A business meeting is all about the exchange of ideas, whether it’s a sales pitch or a development meeting with your staff, and nothing’s more essential to swapping ideas with colleagues than strong communication skills. Communicating in a meeting isn’t the same as one-on-one communication, so business owners must recognize the differences and adapt their communication style to be more effective in meetings.
People are used to one-on-one communication and often fall back on those habits while in a group setting such as a meeting, particularly when addressing an issue posed by a member of the meeting. Make eye contact with each person in the group and speak to each member of the meeting. Not only will this keep everyone in the room engaged in what you’re saying, it also makes everyone in the meeting feel valued and a part of the group, rather than just a spectator.

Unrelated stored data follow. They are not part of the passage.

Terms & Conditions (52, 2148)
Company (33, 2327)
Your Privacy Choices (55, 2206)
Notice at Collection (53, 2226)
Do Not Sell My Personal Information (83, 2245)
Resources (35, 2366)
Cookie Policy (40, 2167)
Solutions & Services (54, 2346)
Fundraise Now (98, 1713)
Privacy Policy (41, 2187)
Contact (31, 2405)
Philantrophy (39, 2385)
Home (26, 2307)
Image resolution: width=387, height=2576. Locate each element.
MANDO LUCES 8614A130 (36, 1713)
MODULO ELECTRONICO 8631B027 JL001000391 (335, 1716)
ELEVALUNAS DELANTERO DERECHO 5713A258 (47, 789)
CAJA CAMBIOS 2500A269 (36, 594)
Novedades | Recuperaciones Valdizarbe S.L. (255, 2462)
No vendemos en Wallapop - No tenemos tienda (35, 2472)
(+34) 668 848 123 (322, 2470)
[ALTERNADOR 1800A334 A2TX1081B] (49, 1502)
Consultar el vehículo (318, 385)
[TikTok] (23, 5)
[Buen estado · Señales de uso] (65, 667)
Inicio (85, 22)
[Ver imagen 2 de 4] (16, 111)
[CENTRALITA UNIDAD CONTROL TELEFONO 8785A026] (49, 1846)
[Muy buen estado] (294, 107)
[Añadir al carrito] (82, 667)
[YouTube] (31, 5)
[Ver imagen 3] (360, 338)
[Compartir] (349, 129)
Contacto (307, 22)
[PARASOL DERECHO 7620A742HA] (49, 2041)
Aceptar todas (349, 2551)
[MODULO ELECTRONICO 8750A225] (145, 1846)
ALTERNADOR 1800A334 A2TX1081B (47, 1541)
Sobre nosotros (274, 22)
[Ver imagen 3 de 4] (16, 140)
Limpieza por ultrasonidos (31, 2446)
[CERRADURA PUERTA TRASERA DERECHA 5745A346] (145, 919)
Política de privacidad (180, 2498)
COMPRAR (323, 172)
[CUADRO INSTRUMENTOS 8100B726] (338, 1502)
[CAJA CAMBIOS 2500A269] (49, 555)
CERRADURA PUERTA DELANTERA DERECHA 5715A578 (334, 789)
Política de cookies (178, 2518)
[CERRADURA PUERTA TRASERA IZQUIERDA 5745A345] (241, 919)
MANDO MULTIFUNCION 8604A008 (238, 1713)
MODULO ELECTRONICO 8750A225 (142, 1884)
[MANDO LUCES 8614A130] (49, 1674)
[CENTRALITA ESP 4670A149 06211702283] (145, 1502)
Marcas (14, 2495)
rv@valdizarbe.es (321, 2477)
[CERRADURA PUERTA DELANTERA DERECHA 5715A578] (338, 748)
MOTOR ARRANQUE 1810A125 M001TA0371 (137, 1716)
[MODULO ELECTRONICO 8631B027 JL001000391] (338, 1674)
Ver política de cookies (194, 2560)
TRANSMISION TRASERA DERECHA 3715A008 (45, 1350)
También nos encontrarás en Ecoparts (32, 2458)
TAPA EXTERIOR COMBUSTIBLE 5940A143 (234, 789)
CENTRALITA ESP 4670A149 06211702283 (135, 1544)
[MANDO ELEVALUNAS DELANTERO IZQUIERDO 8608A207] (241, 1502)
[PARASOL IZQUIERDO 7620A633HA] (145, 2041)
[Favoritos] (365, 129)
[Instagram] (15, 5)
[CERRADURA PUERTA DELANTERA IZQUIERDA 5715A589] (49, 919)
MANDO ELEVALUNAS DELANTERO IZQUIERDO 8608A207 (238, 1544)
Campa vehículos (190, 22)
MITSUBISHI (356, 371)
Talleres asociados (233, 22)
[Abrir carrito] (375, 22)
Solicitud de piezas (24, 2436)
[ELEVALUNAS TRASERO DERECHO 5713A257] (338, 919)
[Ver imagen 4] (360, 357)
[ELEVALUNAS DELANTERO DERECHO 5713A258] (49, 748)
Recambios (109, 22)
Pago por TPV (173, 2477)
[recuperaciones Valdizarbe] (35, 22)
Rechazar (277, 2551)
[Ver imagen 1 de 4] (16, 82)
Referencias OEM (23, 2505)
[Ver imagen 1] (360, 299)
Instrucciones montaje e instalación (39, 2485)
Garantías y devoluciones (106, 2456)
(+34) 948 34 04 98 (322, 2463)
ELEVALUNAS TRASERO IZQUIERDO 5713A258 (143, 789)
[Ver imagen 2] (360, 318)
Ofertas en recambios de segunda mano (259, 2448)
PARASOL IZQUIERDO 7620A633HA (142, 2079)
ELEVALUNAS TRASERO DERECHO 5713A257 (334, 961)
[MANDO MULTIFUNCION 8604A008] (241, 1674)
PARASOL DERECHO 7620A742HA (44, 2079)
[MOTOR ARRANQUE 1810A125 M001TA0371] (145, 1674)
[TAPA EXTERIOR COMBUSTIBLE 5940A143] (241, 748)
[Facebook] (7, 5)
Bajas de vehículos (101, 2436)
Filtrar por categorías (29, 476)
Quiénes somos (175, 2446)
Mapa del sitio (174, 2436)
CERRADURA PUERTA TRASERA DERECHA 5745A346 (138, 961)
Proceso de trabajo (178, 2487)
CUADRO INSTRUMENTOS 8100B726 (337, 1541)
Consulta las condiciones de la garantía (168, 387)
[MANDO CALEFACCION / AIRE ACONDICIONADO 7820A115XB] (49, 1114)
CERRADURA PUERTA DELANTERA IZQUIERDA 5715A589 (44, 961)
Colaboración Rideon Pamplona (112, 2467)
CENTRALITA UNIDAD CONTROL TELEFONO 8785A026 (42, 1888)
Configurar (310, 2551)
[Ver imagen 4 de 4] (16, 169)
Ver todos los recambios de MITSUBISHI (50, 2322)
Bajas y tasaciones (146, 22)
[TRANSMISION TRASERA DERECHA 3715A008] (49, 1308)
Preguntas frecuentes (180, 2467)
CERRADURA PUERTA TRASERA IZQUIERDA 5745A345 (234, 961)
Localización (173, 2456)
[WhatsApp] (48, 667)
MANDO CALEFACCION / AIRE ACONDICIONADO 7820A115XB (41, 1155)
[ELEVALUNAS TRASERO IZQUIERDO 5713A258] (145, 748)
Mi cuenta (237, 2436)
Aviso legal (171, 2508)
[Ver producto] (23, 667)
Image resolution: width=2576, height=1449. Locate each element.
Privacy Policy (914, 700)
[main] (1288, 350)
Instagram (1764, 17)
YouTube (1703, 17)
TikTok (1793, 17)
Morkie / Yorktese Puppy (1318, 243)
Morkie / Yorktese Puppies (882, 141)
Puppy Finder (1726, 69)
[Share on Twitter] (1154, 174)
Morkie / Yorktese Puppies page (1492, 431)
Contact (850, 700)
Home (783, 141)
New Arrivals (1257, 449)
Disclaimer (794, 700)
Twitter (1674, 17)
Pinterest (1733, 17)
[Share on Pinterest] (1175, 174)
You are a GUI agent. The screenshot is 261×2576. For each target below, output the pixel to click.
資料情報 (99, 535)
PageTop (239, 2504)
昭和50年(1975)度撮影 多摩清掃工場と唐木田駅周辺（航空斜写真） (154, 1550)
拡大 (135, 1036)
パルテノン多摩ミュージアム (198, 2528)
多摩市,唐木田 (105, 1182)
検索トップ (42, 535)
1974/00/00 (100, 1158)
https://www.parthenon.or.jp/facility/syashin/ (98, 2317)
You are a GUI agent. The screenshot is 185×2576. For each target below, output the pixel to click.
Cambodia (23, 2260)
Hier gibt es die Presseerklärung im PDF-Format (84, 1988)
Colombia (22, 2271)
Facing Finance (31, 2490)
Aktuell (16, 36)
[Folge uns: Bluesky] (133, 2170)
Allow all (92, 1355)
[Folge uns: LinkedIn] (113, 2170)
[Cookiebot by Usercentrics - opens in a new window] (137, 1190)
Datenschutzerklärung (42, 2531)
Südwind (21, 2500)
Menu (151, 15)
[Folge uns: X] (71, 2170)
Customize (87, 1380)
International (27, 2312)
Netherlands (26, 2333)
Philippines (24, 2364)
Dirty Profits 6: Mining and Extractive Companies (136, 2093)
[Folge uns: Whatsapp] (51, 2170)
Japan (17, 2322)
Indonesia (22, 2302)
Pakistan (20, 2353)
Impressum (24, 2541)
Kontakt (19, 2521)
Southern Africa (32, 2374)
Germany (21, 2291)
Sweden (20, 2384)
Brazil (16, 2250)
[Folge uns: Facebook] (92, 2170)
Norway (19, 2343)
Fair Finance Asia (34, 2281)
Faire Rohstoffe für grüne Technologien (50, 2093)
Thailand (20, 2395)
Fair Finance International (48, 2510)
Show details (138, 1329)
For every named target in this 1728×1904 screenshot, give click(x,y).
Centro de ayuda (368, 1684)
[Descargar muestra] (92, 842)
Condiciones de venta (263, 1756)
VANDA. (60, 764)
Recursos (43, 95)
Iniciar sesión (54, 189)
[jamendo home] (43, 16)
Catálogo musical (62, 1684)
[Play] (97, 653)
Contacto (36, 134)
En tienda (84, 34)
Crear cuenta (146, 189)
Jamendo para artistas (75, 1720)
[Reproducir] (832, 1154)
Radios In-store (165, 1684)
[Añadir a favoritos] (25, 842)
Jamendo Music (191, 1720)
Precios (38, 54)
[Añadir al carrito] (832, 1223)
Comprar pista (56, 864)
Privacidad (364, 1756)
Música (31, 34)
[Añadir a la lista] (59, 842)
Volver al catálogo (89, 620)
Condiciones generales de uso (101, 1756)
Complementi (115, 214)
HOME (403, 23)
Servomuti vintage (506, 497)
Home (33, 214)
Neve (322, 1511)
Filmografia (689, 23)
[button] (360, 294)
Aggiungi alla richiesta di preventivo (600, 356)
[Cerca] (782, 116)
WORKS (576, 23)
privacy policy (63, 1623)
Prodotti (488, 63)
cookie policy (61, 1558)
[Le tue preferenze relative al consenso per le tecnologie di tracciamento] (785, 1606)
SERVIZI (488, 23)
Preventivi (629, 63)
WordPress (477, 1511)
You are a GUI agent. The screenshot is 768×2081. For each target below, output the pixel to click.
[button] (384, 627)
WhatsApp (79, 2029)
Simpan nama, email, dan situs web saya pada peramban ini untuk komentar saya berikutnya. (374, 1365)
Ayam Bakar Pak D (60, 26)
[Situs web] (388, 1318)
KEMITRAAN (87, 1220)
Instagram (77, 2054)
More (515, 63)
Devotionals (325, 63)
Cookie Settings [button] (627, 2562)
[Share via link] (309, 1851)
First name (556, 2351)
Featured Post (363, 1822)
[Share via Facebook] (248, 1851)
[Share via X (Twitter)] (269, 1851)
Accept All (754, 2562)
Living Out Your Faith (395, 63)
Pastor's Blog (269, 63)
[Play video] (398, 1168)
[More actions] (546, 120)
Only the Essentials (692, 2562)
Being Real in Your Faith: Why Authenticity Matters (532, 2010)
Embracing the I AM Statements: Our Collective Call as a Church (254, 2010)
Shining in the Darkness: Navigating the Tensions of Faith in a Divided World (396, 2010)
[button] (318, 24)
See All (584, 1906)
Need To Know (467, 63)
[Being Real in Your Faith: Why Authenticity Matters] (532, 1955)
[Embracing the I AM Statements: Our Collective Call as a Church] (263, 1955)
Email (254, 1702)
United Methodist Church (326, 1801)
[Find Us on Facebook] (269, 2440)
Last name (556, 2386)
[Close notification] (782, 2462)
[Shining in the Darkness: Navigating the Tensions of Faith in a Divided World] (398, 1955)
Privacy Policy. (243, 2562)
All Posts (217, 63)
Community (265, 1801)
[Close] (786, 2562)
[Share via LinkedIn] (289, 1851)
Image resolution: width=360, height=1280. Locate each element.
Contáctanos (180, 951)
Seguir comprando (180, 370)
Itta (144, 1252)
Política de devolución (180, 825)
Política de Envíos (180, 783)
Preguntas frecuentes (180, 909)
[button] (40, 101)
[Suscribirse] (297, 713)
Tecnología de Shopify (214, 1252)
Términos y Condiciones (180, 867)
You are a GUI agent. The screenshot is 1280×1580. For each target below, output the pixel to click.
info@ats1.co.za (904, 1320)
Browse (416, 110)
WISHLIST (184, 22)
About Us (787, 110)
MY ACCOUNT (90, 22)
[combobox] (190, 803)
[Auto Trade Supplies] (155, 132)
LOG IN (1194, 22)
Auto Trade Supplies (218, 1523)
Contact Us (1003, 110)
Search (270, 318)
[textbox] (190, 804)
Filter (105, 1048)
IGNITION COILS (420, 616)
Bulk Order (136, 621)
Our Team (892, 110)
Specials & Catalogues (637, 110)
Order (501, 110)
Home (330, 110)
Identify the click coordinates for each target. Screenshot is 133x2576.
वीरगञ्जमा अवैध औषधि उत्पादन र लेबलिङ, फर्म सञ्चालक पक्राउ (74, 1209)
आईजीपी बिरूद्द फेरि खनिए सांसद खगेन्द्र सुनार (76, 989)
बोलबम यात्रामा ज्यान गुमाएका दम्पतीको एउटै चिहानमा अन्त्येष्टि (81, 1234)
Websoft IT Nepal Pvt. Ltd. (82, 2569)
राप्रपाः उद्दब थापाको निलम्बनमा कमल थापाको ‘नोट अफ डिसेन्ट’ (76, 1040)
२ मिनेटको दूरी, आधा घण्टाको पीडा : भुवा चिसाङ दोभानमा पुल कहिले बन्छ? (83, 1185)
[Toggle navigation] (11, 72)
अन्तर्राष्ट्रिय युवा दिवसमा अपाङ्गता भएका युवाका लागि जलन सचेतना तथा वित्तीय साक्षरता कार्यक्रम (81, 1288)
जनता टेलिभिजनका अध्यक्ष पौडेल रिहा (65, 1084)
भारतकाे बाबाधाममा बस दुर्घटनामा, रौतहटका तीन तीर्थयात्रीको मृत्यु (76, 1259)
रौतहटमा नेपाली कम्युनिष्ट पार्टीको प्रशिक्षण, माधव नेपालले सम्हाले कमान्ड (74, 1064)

To use your meeting time wisely and present your points most directly, be as succinct as possible when you speak. Shorter amounts of information are easier for other members of the meetings to process than long, rambling speeches, and many speakers waste time--and squander their audience’s interest--by prefacing ideas with long introductions or rhetorical questions. Avoid clichés and business-world jargon, as they usually don’t communicate any ideas and merely waste time. Keep an eye on the amount of time you spend while you talk, and try to limit it as much as possible.
Communication is a two-way street, so it’s important to uphold your portion of responsibilities when you’re not speaking. Actively listening to others’ comments in meetings helps you understand their points much more quickly--saving the possibility of additional discussion later--while it helps you hone your own presentation to fit the audience and tone of the meeting.
If you find that you’re in a position in the room where you can’t hear or see a presenter, or that your position in the room cuts you out of most of the meeting’s conversations, don’t be afraid to move to a better spot. Meetings are about communicating, and if your location in the room prevents or hinders that communication, it’s a counter-productive place for you to sit.
It’s easy to be negative or point out flaws in another person’s ideas in a meeting, but doing so may ultimately thwart the meeting’s success. Rather than address the downside of any issue raised, try to locate the positive, valuable side in each comment a person makes. Not only will this keep the meeting from being derailed by petty personal attacks, it also keeps the focus on developing solutions or creating progress.